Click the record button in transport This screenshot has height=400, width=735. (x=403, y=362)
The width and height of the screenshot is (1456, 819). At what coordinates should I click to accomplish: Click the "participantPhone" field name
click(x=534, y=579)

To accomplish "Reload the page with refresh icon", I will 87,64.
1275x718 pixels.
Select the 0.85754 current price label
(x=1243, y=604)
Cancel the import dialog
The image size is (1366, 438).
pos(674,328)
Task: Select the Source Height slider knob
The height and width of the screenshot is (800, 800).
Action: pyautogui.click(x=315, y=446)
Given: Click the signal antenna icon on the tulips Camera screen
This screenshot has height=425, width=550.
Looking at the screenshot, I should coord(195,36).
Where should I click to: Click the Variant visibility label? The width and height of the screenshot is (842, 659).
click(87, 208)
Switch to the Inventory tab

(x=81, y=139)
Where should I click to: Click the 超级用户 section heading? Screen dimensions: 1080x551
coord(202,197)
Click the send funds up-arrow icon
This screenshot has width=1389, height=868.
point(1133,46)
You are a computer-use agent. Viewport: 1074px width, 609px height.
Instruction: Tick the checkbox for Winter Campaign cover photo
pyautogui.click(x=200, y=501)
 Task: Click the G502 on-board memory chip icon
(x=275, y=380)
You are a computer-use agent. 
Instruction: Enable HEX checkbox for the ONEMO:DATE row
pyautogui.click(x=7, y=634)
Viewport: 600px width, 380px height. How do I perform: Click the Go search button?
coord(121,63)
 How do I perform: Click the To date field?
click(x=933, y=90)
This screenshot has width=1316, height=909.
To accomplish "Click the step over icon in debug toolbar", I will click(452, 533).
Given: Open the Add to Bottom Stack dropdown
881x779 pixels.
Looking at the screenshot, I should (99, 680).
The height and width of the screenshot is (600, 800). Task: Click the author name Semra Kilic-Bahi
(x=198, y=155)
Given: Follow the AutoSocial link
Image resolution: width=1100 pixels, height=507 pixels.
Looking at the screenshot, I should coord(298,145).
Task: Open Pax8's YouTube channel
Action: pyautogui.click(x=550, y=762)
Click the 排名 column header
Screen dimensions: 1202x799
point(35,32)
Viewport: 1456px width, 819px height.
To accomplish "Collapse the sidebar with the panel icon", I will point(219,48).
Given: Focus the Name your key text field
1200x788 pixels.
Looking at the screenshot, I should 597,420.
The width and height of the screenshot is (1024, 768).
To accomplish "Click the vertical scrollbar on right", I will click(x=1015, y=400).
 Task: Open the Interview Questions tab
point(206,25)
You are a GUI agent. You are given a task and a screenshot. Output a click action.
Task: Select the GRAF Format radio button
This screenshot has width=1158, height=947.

════════

### TASK INSTRUCTIONS
Search the records above for the string "computer". Copy every line that contains it.

### ANSWER BOX
You are a computer-use agent. Viewport: 1074px width, 609px height.
You are a computer-use agent. 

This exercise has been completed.